Mysteriously, on the first day of sunny weather in weeks, the 707 had crashed into Jamaica Bay, Queens, killing everyone aboard. Now, in 1965, it remained the worst commercial-aviation disaster in the nation's history, and because of the unprecedented dramatic television coverage, the story was a permanent scar in Celestina's memory, although she had been living a continent away at the time.
'Miss White,” he continued, still facing the window, “not long before you arrived in surgery this morning, your sister died on the table. We hadn't delivered the baby yet, and perhaps couldn't have done so, by cesarean, in time to prevent brain damage, so for both the sake of the mother and child, heroic efforts were made to bring Phimie back and ensure continued circulation to the fetus until we could extract it."
The sudden change of subject, from the airliner crash to Phimie, confused Celestina.
Lipscomb shifted his gaze from the street below to the source of the rain. “Phimie was not gone long, perhaps a minute-a minute and ten seconds at most-and when she was with us again, it was clear from her condition that the cardiac arrest was most likely secondary to a massive cerebral incident. She was disoriented, paralysis on the right side ... with the distortion of the facial muscles that you saw.
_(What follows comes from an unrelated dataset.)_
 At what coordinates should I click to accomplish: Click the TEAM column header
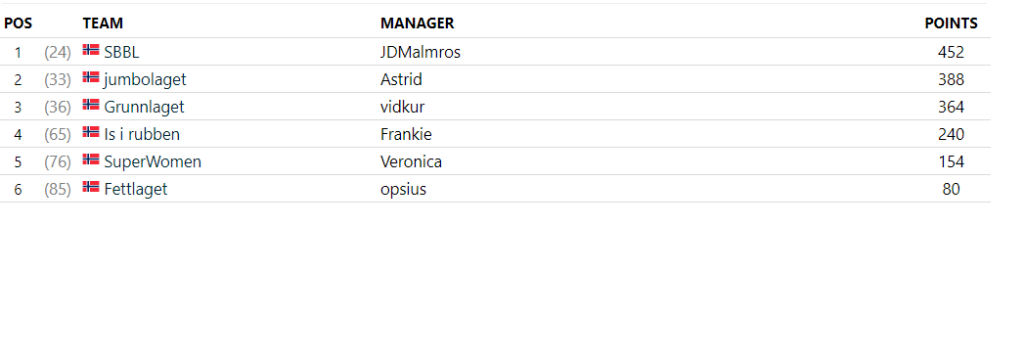coord(103,24)
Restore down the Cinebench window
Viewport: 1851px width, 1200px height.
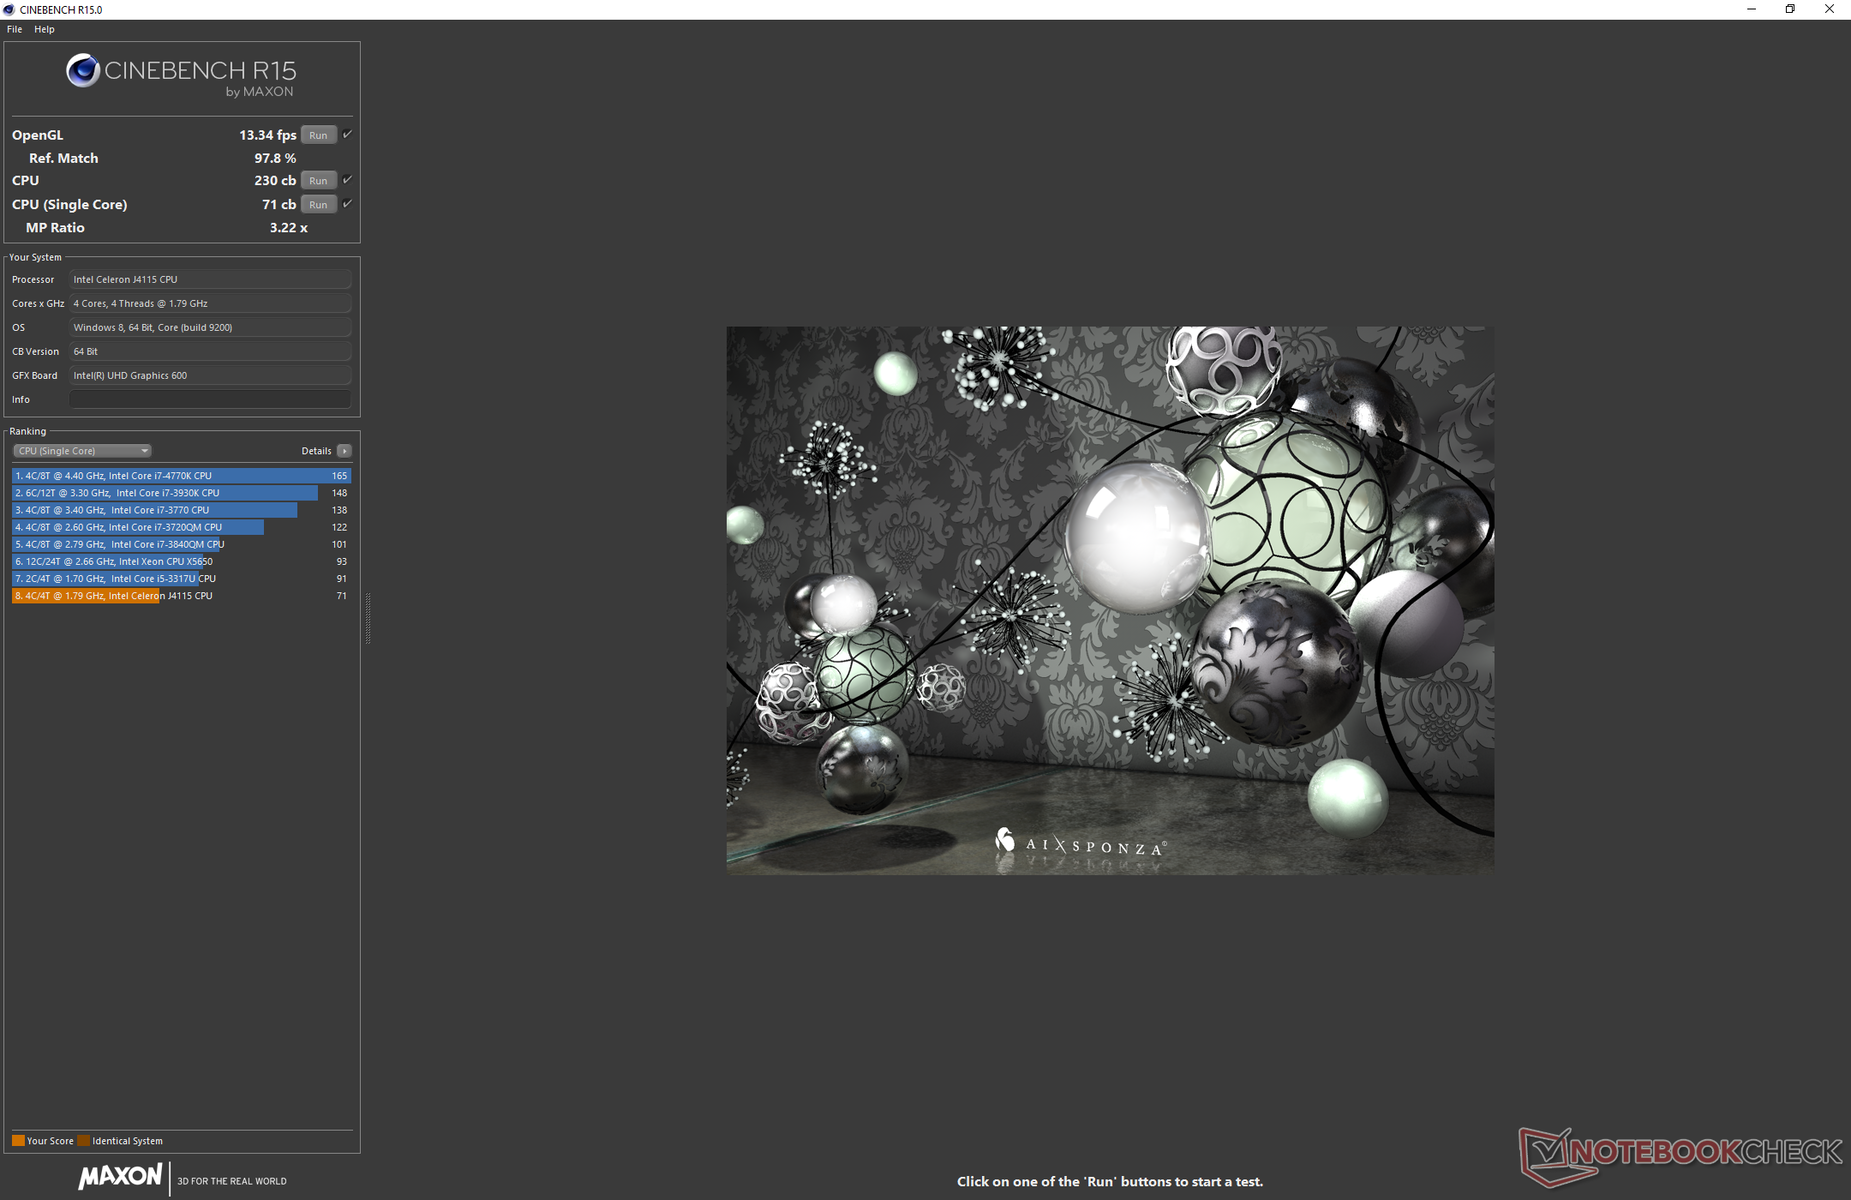pos(1790,9)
Her speech was slurred at first, but then something strange happened. . .
Phimie's speech had been slurred later, as well, immediately following the birth of the baby, when she had struggled to convey her desire to name her daughter Angel.
An affecting but difficult-to-define note in Dr. Lipscomb's voice brought Celestina slowly out of the office chair, to her feet. Perhaps it was wonder. Or fear. Or reverence. Perhaps all three.
For a moment,” Lipscomb continued, “her voice became clear, no longer slurred. She raised her head from the pillow, and her eyes fixed on me, all the confusion gone. She was so ... intense. She said ... she said, 'Rowena loves you.'
A shiver of awe traveled Celestina's spine, because she knew what the physician's next words would surely be.
“Rowena,” he said, confirming her intuition, “was my wife."
As if a door had briefly opened between this windless day and another world, a single gust rattled rain against the windows.
Lipscomb turned to Celestina. “Before lapsing into semicoherence again, your sister said, 'Beezil and Feezil are safe with her,' which may sound less than coherent to you, but not to me."
She waited expectantly.
“Those were Rowena's affectionate names for the boys when they were babies. Her private nonsense names for them, because she said they were like two beautiful little elves and ought to have elfin names."
“Phimie couldn't have known."
“No. Rowena dropped those names after the twins' first year. She and I were the only ones who ever used them. Our private little joke. Even the boys wouldn't have remembered."
In the physician's eyes, a yearning to believe. In his face, a squint of skepticism.
He was a man of medicine and science, who had been served well by hard logic and by an unwavering commitment to reason. He wasn't prepared easily to accept the notion that logic and reason, while essential tools to anyone hoping to lead a full and happy life, were nevertheless sufficient to describe either the physical world or the human experience.